● **AUFGABEN**
- a) Beantworte zum Forumsauszug über den Olivenbaum:
(i) Mit welchem Adjektiv beschreibt oldtimerfreund den Olivenbaum?
(ii) Womit muss laut Eva-Maria der Stamm zum Winter hin geschützt werden?
(iii) Wohin kommt der Kübel mit Eva-Marias Olivenbaum im Winter?
- b) Schreib einen Abschnitt aus dem Forumsauszug über den Olivenbaum unverändert ab. Beginne bei den Worten „# Olivenbaum wo“ und hör nach „im Beet findet?“ auf.

● **VORLIEGENDER TEXT**
§

# Olivenbaum wo einpflanzen?



## oldtimerfreund (29. Juni 2011)

Hallo,

wo und wie sollten wir unseren geschenkten Olivenbaum einpflanzen?

Würde er den Winter überstehen wenn er einfach im Hausgarten seinen Platz im Beet findet?


----------



## Eva-Maria (29. Juni 2011)

*AW: Olivenbaum wo einpflanzen?*

Hi,
es gibt Olivenbaumbesitzer, die ihren Baum in den Garten pflanzen.... da gibt es jedoch so einiges zu beachten, wenn es an den Winter geht.
Der Baum muß einigermaßen geschützt stehen,
zum Winter hin muß der Stamm mit Jute geschützt werden.
Es gibt ganz Findige, die eine Heizschlange unter die Jute legen, 
damit bei strengsten Frösten ein wenig Wärme gegeben werden kann.
Die Krone sollte auch tunlichst vor Eis und Schnee geschützt werden.

Deshalb haben wir unseren Olivenbaum in einem sehr großen Kübel stehen,
der dann zum Winter ins Winter-Kalthaus zieht.

§

● **BEREITGESTELLTE ANGABEN**
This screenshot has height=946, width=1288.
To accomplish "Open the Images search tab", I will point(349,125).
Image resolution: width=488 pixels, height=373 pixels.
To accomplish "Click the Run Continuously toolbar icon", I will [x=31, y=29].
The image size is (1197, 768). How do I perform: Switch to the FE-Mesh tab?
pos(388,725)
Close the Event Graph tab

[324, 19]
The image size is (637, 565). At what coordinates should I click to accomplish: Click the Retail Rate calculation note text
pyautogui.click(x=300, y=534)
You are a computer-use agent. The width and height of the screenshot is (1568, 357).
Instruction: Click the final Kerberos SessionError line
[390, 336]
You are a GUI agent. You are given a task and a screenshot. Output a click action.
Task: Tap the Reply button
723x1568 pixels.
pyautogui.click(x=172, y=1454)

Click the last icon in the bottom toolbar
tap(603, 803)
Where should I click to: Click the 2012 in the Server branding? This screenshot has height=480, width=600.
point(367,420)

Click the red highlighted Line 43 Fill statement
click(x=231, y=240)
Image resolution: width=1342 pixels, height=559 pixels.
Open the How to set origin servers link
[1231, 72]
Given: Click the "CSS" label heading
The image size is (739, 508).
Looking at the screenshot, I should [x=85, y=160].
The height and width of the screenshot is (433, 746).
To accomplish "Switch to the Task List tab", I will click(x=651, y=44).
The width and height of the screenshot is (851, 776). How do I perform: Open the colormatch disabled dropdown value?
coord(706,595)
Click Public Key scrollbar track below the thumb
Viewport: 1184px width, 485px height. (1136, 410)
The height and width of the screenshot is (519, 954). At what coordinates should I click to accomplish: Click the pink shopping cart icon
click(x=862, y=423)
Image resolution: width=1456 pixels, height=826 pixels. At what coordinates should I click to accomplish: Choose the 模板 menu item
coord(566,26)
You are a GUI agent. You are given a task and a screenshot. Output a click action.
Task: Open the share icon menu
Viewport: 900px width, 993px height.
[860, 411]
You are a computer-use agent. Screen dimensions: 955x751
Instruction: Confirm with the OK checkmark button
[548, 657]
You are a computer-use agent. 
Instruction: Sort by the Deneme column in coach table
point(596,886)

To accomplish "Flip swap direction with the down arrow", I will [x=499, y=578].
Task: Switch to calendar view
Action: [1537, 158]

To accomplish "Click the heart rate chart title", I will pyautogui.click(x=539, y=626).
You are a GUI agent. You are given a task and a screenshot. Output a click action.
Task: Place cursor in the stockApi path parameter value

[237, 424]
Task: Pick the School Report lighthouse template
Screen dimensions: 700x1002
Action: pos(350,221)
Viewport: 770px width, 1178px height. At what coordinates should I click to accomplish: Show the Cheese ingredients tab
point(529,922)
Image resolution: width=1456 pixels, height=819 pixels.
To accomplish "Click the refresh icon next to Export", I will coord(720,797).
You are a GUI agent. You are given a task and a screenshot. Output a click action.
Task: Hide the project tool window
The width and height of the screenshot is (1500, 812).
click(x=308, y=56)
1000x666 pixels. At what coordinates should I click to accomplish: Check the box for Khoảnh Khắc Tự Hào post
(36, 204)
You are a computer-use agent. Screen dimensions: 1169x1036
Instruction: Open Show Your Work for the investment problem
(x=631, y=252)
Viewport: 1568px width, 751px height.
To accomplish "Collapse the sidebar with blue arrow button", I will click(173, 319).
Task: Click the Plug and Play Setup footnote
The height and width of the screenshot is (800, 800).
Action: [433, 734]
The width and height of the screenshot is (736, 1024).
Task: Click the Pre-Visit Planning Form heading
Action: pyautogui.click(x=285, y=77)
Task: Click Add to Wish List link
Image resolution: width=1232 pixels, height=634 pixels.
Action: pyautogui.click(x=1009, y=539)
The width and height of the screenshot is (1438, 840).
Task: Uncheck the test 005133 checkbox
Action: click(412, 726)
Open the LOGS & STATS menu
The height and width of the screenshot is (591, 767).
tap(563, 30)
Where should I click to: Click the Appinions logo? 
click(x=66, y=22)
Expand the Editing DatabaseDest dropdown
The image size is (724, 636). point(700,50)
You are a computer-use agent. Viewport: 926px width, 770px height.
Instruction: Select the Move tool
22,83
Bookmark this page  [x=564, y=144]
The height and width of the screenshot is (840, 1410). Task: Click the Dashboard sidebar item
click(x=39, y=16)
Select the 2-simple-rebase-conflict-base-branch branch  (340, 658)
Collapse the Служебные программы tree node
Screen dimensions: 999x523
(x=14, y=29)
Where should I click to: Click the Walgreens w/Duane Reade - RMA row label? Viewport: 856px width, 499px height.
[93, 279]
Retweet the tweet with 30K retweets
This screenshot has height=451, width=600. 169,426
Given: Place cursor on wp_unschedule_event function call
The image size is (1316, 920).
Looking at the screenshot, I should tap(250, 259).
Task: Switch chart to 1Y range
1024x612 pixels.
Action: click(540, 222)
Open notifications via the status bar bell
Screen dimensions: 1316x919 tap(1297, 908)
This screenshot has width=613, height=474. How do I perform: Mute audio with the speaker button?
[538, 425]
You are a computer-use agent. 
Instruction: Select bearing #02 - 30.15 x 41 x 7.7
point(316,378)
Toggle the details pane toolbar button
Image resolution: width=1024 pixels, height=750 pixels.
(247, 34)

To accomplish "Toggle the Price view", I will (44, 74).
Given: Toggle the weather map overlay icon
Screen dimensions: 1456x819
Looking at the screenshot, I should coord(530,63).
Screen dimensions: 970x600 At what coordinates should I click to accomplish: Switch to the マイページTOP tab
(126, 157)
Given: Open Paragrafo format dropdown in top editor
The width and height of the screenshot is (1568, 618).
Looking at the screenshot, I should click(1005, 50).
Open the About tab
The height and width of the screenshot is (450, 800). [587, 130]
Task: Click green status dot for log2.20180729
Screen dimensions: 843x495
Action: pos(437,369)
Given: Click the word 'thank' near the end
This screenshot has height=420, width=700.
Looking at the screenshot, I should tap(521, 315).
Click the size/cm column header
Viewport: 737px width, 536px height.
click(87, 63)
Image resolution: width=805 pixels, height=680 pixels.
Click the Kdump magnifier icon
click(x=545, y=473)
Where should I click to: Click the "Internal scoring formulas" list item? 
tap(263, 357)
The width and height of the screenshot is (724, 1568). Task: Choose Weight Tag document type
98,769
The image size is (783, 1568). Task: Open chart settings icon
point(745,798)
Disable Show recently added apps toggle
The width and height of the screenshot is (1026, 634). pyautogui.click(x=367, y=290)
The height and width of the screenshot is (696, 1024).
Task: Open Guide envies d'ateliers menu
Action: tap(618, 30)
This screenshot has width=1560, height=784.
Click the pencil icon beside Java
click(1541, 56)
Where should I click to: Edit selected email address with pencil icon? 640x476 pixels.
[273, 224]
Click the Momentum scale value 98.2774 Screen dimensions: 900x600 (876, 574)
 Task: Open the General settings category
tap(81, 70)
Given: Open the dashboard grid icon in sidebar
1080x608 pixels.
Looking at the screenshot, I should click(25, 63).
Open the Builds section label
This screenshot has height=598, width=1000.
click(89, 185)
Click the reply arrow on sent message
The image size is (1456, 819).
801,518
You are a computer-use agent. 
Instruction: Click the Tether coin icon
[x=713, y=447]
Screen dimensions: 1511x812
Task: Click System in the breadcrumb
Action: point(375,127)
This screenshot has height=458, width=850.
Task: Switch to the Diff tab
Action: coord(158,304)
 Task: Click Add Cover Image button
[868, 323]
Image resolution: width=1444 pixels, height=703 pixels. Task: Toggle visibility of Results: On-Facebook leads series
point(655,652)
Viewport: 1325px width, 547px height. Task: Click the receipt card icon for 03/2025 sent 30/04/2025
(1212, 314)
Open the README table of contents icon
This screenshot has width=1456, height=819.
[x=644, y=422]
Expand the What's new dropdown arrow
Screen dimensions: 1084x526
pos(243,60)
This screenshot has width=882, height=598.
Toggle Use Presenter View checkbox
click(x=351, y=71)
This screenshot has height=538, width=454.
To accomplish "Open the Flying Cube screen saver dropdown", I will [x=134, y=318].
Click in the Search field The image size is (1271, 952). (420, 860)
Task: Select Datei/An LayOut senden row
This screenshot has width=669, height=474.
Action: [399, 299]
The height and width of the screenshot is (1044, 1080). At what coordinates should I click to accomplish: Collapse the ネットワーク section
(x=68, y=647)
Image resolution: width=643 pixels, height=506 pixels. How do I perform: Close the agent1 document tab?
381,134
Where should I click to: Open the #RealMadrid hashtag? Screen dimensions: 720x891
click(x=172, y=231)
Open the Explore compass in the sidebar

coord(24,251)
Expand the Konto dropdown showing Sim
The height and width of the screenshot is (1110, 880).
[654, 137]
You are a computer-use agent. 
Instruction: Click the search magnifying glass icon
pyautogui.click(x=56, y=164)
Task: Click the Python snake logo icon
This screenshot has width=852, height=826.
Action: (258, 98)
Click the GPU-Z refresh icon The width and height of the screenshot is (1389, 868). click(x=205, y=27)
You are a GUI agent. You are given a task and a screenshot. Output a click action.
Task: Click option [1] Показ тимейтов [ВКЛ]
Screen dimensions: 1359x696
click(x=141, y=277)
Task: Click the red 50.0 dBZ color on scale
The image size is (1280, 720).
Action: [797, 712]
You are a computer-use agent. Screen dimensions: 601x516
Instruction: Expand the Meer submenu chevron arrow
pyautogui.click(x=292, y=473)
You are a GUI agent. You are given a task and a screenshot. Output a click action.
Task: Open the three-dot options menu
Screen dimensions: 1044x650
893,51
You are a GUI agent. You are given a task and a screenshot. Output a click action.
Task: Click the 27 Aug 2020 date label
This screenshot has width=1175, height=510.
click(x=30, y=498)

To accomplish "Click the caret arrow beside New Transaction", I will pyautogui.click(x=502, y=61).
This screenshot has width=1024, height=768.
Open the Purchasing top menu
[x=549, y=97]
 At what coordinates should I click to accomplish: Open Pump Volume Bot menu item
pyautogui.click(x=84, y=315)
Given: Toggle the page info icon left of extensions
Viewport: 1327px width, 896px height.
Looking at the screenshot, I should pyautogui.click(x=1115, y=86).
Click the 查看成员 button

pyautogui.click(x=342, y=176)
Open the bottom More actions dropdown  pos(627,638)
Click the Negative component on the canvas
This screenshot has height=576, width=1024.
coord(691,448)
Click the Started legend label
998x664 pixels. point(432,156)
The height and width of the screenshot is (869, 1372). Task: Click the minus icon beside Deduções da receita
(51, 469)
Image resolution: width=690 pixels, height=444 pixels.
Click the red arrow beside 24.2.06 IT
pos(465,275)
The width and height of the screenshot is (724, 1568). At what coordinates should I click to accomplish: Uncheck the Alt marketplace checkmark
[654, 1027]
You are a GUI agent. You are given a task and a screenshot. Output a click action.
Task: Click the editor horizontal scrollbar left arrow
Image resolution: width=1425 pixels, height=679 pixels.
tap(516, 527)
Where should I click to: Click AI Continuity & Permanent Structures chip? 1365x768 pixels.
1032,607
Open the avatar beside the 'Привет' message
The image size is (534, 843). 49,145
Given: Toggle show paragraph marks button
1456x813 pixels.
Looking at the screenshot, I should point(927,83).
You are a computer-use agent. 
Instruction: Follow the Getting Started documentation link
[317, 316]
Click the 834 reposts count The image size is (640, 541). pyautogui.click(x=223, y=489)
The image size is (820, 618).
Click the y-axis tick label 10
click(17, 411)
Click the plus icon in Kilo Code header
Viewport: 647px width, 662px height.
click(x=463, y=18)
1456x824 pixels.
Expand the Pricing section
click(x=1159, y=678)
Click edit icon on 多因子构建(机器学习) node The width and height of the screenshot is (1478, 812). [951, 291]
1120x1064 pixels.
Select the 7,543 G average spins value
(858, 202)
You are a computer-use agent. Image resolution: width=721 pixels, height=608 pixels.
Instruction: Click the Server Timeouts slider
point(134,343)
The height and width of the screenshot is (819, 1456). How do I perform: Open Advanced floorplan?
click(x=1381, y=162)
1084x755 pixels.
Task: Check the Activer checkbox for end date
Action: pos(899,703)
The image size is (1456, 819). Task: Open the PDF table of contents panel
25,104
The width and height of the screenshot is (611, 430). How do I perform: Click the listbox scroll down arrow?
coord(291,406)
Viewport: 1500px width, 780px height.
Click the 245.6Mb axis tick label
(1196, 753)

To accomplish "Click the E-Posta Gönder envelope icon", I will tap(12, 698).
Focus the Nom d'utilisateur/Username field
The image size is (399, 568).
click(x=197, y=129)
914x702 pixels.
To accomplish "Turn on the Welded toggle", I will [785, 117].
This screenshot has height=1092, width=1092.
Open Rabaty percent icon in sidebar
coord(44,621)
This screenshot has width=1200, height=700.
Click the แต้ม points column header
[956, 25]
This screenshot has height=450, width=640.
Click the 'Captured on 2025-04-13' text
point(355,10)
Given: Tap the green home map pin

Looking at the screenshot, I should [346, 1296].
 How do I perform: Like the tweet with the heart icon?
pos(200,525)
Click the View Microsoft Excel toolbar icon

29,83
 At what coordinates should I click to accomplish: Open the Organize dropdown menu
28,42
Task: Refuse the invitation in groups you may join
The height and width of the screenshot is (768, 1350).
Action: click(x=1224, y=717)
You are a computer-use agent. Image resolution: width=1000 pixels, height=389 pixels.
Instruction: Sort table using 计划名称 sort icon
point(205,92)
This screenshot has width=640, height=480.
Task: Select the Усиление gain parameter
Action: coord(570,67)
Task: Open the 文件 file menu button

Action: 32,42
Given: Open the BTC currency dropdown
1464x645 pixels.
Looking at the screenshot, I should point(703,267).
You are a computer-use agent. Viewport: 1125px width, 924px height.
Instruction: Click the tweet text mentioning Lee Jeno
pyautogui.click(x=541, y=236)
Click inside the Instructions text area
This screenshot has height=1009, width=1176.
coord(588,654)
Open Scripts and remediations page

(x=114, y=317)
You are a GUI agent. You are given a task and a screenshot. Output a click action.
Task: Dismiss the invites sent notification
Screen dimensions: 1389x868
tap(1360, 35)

§

● **ANTWORTEN JE AUFGABE**
- a)
(i) geschenkt
(ii) mit Jute
(iii) ins Winter-Kalthaus

- b)
# Olivenbaum wo einpflanzen?



## oldtimerfreund (29. Juni 2011)

Hallo,

wo und wie sollten wir unseren geschenkten Olivenbaum einpflanzen?

Würde er den Winter überstehen wenn er einfach im Hausgarten seinen Platz im Beet findet?